O Medo da Mudança

Já passaram cerca de dois anos desde que interrompi as minhas “divagações” acerca da vida. Na altura estava a passar por uma profunda transformação na esfera profissional e o envolvimento emocional do novo desafio foi tão grande que deixei de ter energia para continuar a escrever. A vida é isto, por vezes os acontecimentos do dia-a-dia desfocam-nos de outros objetivos. 

Agora, mais estabilizada, resolvi retomar a escrita e voltar a dissertar acerca dos acontecimentos que me rodeiam, que são comuns a tantas outras pessoas. O  tema que hoje escolhi é o Medo da Mudança, um sentimento que todos partilham nalgum momento, apesar de muitos não o confessarem. 

 

Efetivamente, a escolha deste tema prende-se com o fato de durante e depois da “crise” COVID os nossos medos terem aumentado pelos mais diversos motivos (Medo que os parentes morram, Medo de ser despedido, Medo de ficar sozinha; Medo de não ter dinheiro). Por esse motivo, resolvi partilhar um episódio de Medo que experienciei.

 

Há uns anos resolvi sair da Empresa onde trabalhava.
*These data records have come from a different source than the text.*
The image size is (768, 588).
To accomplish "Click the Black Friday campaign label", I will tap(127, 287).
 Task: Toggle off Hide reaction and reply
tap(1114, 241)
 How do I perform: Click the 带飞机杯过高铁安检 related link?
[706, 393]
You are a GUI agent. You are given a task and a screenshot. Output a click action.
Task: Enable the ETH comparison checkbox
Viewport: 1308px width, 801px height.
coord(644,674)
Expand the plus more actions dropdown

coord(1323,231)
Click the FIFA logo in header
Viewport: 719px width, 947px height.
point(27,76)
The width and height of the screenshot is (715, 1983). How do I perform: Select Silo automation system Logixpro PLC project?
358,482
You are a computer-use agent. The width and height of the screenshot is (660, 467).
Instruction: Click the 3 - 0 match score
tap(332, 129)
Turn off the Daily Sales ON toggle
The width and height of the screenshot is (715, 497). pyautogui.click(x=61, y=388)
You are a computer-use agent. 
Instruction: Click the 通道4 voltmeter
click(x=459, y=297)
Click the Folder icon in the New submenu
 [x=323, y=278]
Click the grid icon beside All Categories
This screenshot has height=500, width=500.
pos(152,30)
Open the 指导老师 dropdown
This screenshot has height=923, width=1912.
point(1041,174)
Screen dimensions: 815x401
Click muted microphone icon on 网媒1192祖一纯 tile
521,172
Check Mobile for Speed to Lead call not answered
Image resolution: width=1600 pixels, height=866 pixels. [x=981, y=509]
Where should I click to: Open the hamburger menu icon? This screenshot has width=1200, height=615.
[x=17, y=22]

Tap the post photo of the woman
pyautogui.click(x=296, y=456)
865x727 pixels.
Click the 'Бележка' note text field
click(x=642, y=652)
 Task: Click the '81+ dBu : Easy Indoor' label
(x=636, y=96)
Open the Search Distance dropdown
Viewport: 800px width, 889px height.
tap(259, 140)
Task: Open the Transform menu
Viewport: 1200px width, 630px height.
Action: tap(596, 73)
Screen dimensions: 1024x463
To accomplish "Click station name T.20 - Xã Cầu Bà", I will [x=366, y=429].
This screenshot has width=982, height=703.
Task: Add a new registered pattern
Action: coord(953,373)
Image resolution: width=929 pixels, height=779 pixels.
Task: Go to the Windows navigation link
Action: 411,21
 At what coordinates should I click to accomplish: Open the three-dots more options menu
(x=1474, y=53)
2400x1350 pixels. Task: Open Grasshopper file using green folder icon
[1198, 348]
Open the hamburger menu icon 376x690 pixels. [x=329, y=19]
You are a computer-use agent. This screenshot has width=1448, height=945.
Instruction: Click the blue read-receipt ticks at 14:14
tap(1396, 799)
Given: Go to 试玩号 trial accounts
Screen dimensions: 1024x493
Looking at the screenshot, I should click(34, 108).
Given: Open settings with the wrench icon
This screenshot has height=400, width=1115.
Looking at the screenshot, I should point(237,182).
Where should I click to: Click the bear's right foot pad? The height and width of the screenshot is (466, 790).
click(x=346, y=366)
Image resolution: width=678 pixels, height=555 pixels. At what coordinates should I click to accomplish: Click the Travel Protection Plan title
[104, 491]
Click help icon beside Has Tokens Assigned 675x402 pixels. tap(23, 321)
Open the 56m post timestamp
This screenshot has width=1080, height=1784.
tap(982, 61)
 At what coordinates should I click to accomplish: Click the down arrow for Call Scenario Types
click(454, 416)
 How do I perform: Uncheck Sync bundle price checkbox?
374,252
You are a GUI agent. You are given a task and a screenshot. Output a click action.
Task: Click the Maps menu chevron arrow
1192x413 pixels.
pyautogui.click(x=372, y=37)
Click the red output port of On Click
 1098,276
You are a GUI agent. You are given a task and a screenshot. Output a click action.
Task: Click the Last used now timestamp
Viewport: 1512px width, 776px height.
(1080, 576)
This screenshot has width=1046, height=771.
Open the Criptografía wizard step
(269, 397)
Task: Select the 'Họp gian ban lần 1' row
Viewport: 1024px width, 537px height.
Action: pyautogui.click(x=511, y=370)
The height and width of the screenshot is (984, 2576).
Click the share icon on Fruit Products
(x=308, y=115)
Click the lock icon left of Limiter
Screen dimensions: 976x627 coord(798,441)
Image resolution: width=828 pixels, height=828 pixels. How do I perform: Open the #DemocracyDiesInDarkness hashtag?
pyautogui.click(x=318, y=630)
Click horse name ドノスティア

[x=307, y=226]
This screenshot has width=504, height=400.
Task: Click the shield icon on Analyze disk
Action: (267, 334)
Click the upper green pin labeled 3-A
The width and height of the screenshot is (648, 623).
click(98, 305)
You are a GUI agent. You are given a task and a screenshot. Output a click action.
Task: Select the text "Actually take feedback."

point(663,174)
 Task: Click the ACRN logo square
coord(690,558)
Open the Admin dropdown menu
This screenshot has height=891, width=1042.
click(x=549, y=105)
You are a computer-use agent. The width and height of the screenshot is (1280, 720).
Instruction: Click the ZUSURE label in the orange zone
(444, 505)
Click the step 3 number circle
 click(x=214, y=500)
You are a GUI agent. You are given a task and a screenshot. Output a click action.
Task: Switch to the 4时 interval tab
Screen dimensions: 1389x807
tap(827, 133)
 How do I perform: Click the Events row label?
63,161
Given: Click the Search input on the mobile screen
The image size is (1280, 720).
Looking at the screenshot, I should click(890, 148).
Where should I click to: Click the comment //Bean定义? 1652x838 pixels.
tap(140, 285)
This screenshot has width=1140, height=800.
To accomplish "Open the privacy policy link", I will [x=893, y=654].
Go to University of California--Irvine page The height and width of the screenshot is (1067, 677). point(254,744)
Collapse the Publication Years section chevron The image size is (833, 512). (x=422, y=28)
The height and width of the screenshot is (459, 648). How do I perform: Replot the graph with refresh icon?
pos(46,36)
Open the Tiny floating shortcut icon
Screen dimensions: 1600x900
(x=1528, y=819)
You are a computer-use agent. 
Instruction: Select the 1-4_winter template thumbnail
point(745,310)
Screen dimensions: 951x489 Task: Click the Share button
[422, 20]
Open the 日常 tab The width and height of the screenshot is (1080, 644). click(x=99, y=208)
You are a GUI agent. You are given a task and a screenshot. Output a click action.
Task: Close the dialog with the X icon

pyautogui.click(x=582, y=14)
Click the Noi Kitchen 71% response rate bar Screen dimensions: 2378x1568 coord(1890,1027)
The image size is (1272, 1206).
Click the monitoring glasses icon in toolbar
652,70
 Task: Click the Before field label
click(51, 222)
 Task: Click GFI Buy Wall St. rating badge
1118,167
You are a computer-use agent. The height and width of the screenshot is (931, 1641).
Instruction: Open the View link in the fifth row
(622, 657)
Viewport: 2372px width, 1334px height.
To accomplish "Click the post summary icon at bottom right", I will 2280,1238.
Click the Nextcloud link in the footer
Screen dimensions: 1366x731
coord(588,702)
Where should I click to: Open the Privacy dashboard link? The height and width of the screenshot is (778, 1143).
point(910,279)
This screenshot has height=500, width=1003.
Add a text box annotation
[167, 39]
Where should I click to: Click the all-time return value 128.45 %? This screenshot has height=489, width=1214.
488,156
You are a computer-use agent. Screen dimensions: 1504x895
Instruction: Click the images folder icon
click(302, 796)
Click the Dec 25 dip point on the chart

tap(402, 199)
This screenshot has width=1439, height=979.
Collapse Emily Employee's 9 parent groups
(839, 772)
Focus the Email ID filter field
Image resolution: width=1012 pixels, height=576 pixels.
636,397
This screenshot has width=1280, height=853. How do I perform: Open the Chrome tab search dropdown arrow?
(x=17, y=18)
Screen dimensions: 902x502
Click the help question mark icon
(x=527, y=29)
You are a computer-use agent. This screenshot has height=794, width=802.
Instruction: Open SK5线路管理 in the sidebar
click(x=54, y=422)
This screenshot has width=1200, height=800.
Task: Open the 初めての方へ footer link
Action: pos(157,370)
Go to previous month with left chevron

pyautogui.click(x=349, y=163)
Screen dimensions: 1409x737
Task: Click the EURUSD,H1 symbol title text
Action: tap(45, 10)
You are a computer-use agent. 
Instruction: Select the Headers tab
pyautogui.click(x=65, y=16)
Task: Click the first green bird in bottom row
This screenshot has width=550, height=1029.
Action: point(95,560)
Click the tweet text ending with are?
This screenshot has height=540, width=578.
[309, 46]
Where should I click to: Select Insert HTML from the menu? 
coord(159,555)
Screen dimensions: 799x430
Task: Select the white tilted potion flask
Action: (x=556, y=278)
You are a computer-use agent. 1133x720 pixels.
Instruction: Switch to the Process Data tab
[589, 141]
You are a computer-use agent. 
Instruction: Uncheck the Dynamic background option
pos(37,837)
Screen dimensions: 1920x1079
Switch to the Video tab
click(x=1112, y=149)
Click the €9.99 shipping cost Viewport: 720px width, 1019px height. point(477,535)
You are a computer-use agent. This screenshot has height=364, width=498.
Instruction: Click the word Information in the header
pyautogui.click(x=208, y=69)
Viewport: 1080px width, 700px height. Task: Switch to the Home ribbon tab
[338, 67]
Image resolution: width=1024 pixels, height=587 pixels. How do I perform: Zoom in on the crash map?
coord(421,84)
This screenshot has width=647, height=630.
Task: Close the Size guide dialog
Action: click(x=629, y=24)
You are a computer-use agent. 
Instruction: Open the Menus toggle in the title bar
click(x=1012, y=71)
Apesar da decisão de sair ter sido tomada num momento de pressão, já tinha percebido há mais de um ano que a minha estadia naquela corporação seria de curto prazo. Mas o Medo apareceu após ter tomado tomado consciência que o ordenado certinho que recebia na minha conta bancária iria terminar brevemente. Para mim, tratava-se de uma mudança radical: vivendo sozinha, dependia do meu próprio sustento. Se eu não me sustentar, mais ninguém o fará por mim. “E agora?”, pensei eu....

 

No entanto, antes de decidir sair da empresa onde trabalhava, já tinha começado a pesquisar opções. Na altura pensei que não queria voltar a trabalhar numa outra corporação. Tinha a consciência que não queria voltar a passar pelos momentos de desgaste e profunda insatisfação que tinha sentido. Paralelamente, sabia que a minha idade, muito perto dos 50, não era minimamente apelativa para qualquer Empresa.  Por todos estes motivos decidi lançar-me no Empreendedorismo, criando o meu próprio Projeto. 

 

No dia em que tive a minha primeira reunião com os Recursos Humanos para iniciar o processo de saída da Empresa decidi visitar uma feira de franchising. Anteriormente tinha recebido um convite e achei que seria um primeiro passo em direção ao meu objetivo. Quando cheguei ao evento reencontrei uma empresa de franchising com quem já me tinha reunido no passado, aquando da pesquisa de opções para o meu futuro próximo. Na altura informaram-me que havia uma vaga para criar uma Empresa no concelho da minha residência. Aceitei a oferta e a partir daí começámos a ter reuniões de planeamento.  

 

Porém, a criação de uma Empresa levanta muitas dúvidas pessoais.Serei capaz?”...”As estatísticas demonstram que no primeiro ano de vida as empresas morrem. Será que vou conseguir contrariar os números?”...”nunca vivi no mundo do empreendedorismo...não tenho experiência”...”conseguirei viver financeiramente desta Empresa?

 

Além de todas estas questões que habitavam a minha mente de forma bastante consistente, haviam outros Medos: os últimos meses que tinha passado na Empresa onde trabalhava abalaram a minha autoestima e a confiança em mim própria. Consequentemente, estava a iniciar um projeto que era crítico numa fase em que estava mentalmente fragilizada e com poucas forças. 

 

Hoje, decorridos quase 3 anos após a criação da minha Empresa, continuo “de pé” e já consigo viver financeiramente dos proveitos gerados. Se é muito dinheiro? Não, porque o meu principal objetivo é trabalhar até ter um cash flow (dinheiro disponível), que considero robusto para enfrentar fases de crise. Mas com tempo chegarei a uma situação económica mais desafogada.

 

Durante estes três anos passei pela pandemia COVID, que durou cerca de dois. Atualmente, estamos a passar por uma guerra que tem contribuido para a inflação. Estas situações trouxeram Medo (principalmente a do COVID) e pontualmente quebras no negócio, mas apesar disso tenho conseguido manter-me à tona de água.

 

Futuramente explicarei como cheguei até aqui. O objetivo do post de  hoje foi falar-vos do Medo. Um sentimento comum a todos, de que não temos que ter vergonha. Quem diz que não tem Medo, está seguramente a mentir ou em negação interior. Ao reconhecermos a sua existência podemos criar condições para o ultrapassar. A preparação é a melhor “receita” para enfrentar a ansiedade gerada pelo temor. Na próxima publicação explicar-vos-ei o que fiz e como consegui que o Medo não me dominasse, apesar de estar sempre, sempre presente.